+++ Article

The front ends of longitudinal arms 7a and 7b of stirrup 7 contact an interior transverse surface 6a of nose portion 6b of pedal 6, in which the anterior end transverse sections 4d of arms 4 are engaged and maintained. Pedal 6 also includes pedal plate 6e which carries, on its lower surface, two supports or hangers having orifices or eyelets 6c and 6d, which project downwardly and are situated in a single transverse plane through which arms 7a and 7b of stirrup 7, respectively, pass. Compression springs 11, 12, 13, and 14 are engaged on the two longitudinal arms 7a and 7b of stirrup 7. The anterior compression springs 11 and 13 are positioned on arms 7a and 7b, respectively, between enlarged heads 7d and 7e provided at the two anterior ends of the respective arms 7a and 7b and supports 6c and 6d positioned rearwardly towards the middle of the pedal. These heads 7d and 7e contact the interior contact surface 6a of nose portion 6b of pedal 6. The two other posterior compression springs 12 and 14 surround the portions of arms 7a and 7b which extend between supports or hangers 6c and 6d and bearings 8 and 9, respectively.
In the activated braking position, which is shown in FIGS. 1 and 2, the pedal 6 and each arm 4 are maintained in positions which are inclined with respect to the longitudinal plane of the ski from top to bottom and front to rear, the inclination of arms 4 being greater than the inclination of pedal 6. In this equilibrium position, the three transverse axes B, A, C, from left to right as one views the drawings, form a "broken" toggle, the anterior axis B being lifted with respect to the upper or top surface of ski 1. This equilibrium position is caused by springs 11, 12, 13 and 14 which are either totally decompressed or slightly prestressed in compression. Stated another way, axes A, B, C form a "movable triangle" in which the "side" between axes B and C has a variable length.
In the first case, the longitudinal position of supports 6c and 6d under pedal 6 is selected such that the distance between the front surfaces 6f and 6g of these supports 6c and 6d and the interior support surface 6a of nose portion 6b is substantially equal to the length of anterior springs 11 and 13 in a totally decompressed state. Similarly, the distance between the posterior surfaces 6h and 6i of support 6c and 6d and the anterior support surfaces 8a and 9a of bearings 8 and 9 is substantially equal to the length of the posterior springs 12 and 14 when they are in a totally decompressed state.

++++++
+++ Entries supplied

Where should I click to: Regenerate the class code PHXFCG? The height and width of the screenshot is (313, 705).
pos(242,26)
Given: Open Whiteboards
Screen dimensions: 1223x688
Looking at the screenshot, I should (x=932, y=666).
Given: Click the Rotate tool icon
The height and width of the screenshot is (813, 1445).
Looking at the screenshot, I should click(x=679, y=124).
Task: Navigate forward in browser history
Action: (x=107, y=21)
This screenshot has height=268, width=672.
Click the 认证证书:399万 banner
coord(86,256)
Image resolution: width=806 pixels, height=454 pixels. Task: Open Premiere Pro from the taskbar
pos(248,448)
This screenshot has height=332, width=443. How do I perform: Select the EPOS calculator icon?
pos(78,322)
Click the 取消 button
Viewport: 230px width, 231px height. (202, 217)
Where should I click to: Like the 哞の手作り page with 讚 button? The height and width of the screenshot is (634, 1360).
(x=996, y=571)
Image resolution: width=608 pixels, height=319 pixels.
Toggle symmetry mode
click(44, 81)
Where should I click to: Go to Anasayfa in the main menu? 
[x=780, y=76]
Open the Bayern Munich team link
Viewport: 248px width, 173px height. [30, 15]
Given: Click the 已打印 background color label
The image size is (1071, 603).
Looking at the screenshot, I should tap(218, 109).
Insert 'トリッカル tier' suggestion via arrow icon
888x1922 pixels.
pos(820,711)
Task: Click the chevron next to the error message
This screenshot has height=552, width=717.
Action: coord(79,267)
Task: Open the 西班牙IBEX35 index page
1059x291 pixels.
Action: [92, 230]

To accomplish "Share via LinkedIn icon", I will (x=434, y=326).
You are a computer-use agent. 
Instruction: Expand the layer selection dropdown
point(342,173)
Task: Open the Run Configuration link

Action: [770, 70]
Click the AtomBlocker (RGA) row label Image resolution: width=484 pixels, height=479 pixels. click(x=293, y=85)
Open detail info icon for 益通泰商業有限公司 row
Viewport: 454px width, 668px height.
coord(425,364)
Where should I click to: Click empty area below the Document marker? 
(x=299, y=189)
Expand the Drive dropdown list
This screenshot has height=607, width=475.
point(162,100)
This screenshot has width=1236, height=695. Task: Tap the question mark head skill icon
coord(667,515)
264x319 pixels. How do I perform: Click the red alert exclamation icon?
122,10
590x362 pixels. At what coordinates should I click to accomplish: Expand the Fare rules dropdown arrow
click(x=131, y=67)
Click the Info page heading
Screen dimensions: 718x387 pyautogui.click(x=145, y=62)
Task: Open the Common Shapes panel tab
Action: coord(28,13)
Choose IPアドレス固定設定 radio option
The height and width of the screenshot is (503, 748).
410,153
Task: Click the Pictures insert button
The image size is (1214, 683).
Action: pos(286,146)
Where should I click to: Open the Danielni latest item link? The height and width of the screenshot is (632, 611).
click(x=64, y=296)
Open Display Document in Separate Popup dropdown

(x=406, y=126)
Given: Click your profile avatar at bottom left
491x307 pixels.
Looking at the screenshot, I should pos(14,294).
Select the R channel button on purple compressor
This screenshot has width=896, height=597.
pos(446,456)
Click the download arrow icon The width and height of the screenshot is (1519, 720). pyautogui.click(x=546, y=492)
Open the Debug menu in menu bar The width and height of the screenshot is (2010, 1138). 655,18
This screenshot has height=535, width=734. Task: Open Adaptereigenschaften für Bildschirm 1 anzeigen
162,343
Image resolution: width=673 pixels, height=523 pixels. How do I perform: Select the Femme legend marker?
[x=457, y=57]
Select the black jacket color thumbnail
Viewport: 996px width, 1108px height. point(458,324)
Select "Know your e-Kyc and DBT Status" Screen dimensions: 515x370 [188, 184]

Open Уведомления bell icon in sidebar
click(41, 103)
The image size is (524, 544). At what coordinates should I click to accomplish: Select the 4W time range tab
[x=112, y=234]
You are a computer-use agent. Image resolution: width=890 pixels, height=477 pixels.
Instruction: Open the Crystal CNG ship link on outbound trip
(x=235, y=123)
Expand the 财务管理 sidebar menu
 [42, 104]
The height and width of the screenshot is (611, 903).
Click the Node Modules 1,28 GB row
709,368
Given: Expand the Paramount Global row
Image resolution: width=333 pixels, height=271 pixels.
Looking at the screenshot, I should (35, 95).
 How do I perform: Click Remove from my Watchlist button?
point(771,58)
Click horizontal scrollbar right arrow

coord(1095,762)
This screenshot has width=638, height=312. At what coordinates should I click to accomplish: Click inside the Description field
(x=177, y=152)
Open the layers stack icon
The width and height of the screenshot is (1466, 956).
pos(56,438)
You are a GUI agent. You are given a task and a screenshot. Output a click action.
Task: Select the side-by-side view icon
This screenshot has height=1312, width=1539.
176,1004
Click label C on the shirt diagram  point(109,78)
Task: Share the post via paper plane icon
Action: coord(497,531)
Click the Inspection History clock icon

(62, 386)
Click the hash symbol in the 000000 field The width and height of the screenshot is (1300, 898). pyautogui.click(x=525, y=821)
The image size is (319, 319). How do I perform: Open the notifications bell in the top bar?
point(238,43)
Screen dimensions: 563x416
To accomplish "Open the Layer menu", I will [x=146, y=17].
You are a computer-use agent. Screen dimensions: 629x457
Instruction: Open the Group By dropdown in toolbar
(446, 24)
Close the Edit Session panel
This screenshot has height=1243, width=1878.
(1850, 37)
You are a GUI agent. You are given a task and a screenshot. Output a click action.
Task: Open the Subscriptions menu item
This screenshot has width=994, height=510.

++++++

Given instruction 1:
List the reference numbers of all the compression springs named in the ski brake text.
Given instruction 2:
Copy the records word for word, starting at the line that contains "Where should I click to: Click" and ending at the line that contains "Click the download".
The records are unrelated to the ski brake text.

Final result 1:
11, 12, 13, 14

Final result 2:
Where should I click to: Click empty area below the Document marker? 
(x=299, y=189)
Expand the Drive dropdown list
This screenshot has height=607, width=475.
point(162,100)
This screenshot has width=1236, height=695. Task: Tap the question mark head skill icon
coord(667,515)
264x319 pixels. How do I perform: Click the red alert exclamation icon?
122,10
590x362 pixels. At what coordinates should I click to accomplish: Expand the Fare rules dropdown arrow
click(x=131, y=67)
Click the Info page heading
Screen dimensions: 718x387 pyautogui.click(x=145, y=62)
Task: Open the Common Shapes panel tab
Action: coord(28,13)
Choose IPアドレス固定設定 radio option
The height and width of the screenshot is (503, 748).
410,153
Task: Click the Pictures insert button
The image size is (1214, 683).
Action: pos(286,146)
Where should I click to: Open the Danielni latest item link? The height and width of the screenshot is (632, 611).
click(x=64, y=296)
Open Display Document in Separate Popup dropdown

(x=406, y=126)
Given: Click your profile avatar at bottom left
491x307 pixels.
Looking at the screenshot, I should pos(14,294).
Select the R channel button on purple compressor
This screenshot has width=896, height=597.
pos(446,456)
Click the download arrow icon The width and height of the screenshot is (1519, 720). pyautogui.click(x=546, y=492)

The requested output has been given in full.